■ **TASK ITEM**: Looking at the listing below, give the number of lines in which the string "width" appears, and add nothing else.

___ DATA EXCERPTS ___

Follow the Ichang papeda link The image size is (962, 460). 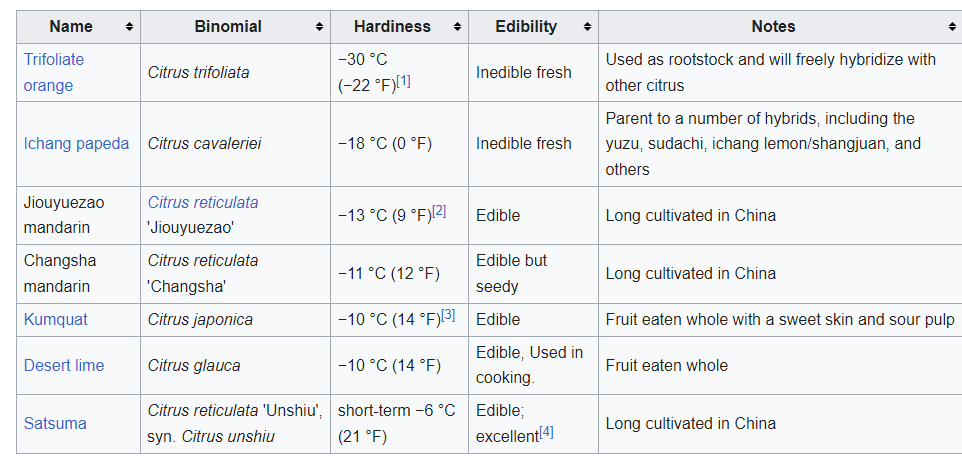click(x=76, y=143)
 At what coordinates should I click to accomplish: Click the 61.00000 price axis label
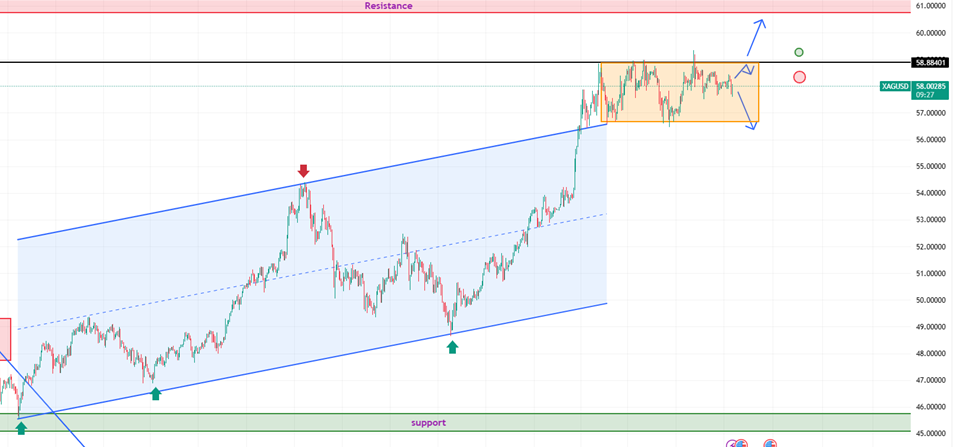point(932,6)
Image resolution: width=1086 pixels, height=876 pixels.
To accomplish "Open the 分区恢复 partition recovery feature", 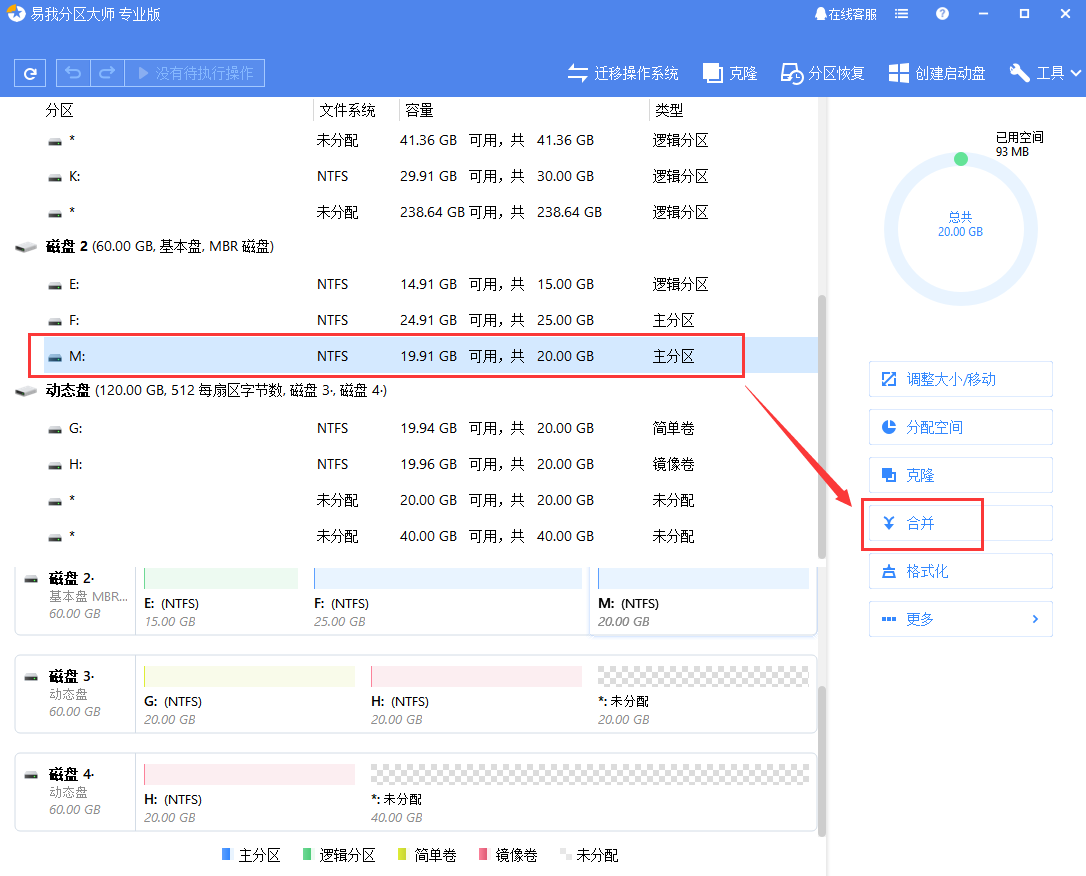I will [821, 72].
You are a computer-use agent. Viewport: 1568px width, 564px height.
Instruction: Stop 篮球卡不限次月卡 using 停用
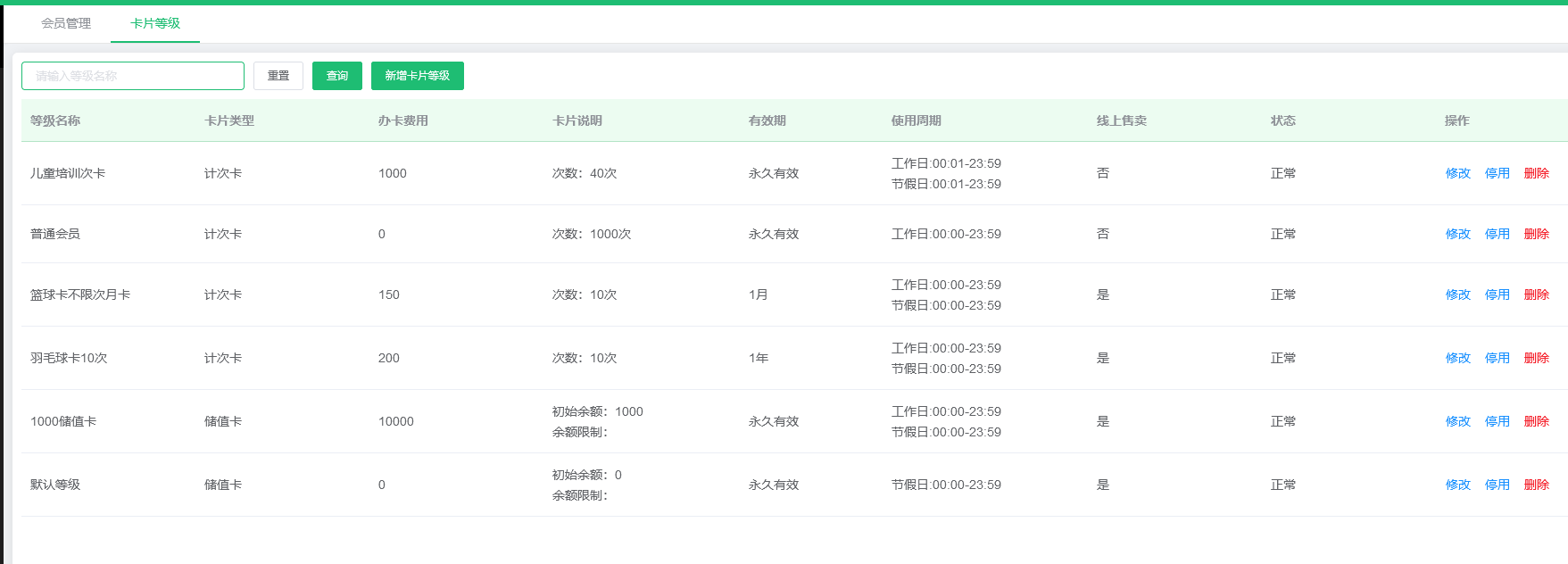point(1497,294)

___

■ **RESPONSE BOX**: 2